Тут они даже солдат выгнали для поиска, это серьезно, но молю Бога пронеси. Дивлюсь, всех, кто не ушел на работу - больных, пенсионеров, банщиков там всяких да парикмахеров, - поперли в клуб. Долго их томили - вызнавали все о Кукушке... Ну, я ж никому не открылся, даже друганку-старперу Альбатросу, он в больничке гостит. Для него этот мой финт тоже неожиданность...

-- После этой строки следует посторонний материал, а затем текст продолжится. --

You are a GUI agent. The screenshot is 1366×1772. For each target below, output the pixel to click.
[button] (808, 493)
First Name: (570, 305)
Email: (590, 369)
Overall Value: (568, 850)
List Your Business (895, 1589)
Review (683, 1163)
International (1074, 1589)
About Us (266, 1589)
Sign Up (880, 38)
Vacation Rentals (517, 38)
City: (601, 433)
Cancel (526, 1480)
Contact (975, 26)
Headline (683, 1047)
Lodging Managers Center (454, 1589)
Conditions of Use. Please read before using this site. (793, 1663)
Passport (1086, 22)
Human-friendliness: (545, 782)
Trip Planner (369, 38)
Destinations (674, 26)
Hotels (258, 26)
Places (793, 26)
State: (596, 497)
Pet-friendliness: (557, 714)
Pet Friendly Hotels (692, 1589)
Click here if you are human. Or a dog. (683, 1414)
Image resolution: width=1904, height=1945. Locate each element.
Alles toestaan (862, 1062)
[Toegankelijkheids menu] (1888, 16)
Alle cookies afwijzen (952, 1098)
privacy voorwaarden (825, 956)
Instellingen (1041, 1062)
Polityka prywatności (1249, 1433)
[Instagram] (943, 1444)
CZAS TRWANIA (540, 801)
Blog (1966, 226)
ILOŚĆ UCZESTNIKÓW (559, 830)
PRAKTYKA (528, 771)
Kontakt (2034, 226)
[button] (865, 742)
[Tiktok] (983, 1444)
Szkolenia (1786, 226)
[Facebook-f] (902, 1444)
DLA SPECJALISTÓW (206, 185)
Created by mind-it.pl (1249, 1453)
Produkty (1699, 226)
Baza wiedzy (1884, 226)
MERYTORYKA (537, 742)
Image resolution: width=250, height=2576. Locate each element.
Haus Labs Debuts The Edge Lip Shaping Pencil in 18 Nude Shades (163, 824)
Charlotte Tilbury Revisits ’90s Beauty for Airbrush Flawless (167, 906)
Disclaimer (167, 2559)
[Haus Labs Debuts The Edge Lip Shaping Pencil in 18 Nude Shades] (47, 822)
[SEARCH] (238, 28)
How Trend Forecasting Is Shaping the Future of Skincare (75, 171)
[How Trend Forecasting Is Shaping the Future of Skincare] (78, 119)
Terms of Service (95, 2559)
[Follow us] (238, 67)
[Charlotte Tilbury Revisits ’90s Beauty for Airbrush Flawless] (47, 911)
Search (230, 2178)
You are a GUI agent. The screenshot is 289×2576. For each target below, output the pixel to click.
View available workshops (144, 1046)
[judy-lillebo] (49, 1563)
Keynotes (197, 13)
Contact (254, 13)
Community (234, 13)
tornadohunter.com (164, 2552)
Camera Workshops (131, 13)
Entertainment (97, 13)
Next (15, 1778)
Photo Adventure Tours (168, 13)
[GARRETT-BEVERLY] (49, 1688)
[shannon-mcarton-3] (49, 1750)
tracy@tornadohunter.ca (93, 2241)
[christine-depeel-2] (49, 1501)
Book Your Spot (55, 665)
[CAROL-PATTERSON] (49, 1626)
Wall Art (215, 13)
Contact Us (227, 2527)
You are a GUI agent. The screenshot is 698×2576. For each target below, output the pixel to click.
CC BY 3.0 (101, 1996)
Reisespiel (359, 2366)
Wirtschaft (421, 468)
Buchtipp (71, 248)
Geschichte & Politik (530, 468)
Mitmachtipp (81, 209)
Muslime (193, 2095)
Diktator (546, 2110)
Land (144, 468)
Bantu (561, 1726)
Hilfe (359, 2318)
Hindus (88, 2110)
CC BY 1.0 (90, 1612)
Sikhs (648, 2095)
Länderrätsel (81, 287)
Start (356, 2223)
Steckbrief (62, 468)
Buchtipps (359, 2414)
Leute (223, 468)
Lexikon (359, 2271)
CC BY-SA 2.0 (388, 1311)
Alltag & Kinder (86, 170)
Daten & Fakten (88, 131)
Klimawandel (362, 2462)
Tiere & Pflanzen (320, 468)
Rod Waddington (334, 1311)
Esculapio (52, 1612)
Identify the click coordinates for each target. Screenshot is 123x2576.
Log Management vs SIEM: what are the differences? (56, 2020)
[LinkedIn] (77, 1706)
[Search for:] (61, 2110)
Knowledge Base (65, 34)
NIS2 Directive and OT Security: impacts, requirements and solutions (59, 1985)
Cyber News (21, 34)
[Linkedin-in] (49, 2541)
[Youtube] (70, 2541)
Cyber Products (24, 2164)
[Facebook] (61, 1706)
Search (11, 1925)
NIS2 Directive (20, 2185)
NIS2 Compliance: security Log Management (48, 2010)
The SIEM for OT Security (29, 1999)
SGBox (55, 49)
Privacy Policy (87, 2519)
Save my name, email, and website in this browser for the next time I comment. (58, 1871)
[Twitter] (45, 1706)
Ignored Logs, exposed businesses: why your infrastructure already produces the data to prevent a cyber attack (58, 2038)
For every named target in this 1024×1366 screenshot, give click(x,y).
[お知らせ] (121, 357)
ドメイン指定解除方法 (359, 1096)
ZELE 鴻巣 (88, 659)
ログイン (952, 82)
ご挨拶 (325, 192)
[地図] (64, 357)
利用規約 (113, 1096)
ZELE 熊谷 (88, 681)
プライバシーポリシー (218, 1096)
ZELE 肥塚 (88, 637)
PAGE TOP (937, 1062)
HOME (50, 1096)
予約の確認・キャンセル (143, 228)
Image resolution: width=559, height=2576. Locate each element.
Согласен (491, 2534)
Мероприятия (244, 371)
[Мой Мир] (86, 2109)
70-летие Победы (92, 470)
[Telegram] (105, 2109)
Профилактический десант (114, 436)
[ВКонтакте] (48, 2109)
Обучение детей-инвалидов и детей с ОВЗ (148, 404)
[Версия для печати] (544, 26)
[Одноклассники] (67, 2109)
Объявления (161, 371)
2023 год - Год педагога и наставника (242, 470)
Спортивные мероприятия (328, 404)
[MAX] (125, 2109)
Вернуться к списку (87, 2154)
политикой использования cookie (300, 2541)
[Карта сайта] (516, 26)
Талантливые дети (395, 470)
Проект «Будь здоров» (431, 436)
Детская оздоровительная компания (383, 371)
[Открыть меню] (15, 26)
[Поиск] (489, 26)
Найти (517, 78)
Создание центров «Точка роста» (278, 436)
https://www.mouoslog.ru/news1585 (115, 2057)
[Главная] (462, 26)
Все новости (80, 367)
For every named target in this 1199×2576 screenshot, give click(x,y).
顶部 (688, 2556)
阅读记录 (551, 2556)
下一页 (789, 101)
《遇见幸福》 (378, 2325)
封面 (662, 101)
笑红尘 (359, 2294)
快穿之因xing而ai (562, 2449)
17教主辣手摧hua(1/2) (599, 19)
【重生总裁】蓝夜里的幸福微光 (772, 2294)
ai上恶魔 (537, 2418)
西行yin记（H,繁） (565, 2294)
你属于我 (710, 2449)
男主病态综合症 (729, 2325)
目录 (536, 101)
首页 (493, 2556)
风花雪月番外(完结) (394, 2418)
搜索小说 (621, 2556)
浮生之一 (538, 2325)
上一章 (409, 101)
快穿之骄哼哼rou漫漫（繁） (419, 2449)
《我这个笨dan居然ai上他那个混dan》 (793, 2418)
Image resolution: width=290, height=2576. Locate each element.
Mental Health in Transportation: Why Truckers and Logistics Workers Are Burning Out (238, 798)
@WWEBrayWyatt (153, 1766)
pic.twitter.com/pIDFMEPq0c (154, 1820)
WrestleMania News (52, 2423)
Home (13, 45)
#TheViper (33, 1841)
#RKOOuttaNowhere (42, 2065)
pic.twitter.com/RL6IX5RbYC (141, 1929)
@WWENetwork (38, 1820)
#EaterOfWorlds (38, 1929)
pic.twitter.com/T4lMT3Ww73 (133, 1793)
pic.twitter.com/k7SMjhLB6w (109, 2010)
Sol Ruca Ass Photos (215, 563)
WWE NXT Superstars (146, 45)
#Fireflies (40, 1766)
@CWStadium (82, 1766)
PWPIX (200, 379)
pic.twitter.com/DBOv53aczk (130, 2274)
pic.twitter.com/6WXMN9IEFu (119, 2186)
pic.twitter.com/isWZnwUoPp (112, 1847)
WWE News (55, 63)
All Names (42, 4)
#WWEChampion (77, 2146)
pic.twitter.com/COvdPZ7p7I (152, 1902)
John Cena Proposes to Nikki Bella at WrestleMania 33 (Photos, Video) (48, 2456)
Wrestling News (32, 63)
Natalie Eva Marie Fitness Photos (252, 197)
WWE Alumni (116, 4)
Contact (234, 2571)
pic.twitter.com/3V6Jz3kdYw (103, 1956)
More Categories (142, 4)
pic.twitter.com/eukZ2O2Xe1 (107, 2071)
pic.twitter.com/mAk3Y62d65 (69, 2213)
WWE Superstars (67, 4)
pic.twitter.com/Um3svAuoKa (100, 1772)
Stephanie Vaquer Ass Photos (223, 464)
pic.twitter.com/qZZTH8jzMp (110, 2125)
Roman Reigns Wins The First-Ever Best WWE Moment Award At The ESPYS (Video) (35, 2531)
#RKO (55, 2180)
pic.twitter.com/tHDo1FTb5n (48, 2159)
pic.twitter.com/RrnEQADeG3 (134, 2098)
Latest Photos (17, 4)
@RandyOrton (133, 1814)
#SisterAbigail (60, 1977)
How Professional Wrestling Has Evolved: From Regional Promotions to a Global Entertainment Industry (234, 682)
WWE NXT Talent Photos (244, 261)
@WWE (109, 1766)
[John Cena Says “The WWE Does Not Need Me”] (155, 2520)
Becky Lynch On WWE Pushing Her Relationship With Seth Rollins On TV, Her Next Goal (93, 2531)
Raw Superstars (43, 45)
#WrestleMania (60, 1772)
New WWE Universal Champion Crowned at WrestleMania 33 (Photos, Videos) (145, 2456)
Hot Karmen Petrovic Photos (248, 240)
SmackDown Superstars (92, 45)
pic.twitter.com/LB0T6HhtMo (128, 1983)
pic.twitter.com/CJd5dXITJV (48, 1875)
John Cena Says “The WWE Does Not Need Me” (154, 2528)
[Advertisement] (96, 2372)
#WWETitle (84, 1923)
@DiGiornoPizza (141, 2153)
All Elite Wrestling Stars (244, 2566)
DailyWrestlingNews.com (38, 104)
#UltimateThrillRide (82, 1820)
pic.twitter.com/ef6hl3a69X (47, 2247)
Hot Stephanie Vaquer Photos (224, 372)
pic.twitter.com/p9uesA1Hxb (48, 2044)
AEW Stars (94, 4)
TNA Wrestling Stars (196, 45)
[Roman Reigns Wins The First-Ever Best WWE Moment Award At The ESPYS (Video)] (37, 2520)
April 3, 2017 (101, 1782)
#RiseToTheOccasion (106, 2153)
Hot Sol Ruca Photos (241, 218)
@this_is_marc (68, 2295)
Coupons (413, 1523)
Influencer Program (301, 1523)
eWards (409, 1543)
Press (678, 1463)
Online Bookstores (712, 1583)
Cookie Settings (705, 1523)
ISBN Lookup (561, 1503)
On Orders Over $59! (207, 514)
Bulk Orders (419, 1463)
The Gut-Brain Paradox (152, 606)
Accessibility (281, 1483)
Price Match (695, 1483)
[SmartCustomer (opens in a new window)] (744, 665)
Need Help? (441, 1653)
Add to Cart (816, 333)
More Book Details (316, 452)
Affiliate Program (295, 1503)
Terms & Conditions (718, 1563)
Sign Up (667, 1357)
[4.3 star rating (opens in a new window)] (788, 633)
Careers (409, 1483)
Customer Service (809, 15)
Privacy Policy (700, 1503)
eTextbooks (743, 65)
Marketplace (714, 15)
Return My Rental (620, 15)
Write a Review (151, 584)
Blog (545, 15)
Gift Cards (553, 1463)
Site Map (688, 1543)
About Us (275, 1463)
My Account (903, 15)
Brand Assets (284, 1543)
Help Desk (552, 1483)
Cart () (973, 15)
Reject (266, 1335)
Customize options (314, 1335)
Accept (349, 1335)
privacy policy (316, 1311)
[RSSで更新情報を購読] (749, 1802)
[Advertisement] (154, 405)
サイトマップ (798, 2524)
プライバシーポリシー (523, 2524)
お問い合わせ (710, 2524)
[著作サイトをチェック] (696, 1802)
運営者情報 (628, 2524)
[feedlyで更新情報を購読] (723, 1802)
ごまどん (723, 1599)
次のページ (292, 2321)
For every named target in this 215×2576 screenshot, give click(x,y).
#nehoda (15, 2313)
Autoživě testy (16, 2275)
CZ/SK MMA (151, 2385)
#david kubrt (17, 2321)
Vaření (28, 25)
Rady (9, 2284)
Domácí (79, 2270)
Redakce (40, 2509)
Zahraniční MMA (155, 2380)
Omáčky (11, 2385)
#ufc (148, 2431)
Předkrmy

Сами же лоханулись, начальнички... с оформлением документов затянули, а я в это время сюда нырнул, в свой схорон. Растерялись: в побег объявлять меня нельзя, я уже сутки как свободен. Только вот в Зоне пока нахожусь. Головокрутка тупорылым. Пусть помаракуют извилинами, а то заплыли жиром от нашей каши, из которой повар нам положенное сальце им перекладывает, а мы резиновую перловку жуем...
Без особого разрешения после житухи у хозяина запрещено в Зоне кантоваться, это я просек. А раз не дают ксиву на пайку, решил - остаюсь и сам себе это право выписываю лежачей забастовкой. Ку-ку, советска власть!
ЗОНА. ДОСТОЕВСКИЙ
Утром, после обхода врача ('скоро, скоро уже, жених'), Володька вместе со всеми споро заковылял, перебирая костылями, на прогулку. На белесой небесной лазури ликовало солнце, щебетали воробьи, и тихо, медленно умиротворялась после ночной тяжкой думы Володькина душа. Опахнуло терпким запахом сырой травы и дымком костра. Присел он у кустов малины, загляделся на березу, что ночью казалась тоскливой, а теперь - прямо молодая цветистая невеста, хорохорилась на солнце, дышала его лучами, тихонько шелестя блекнущей листвой. Прилетел на колени Володьки опавший ее листок, первая осенняя бабочка...
Невдалеке стучали в беседке доминошники, там же подставлял лицо черному солнышку щурящийся Клестов. Одеты все были в многоцветные линялые пижамы, и забредшему сюда чужаку подумалось бы - обычная вольная больница.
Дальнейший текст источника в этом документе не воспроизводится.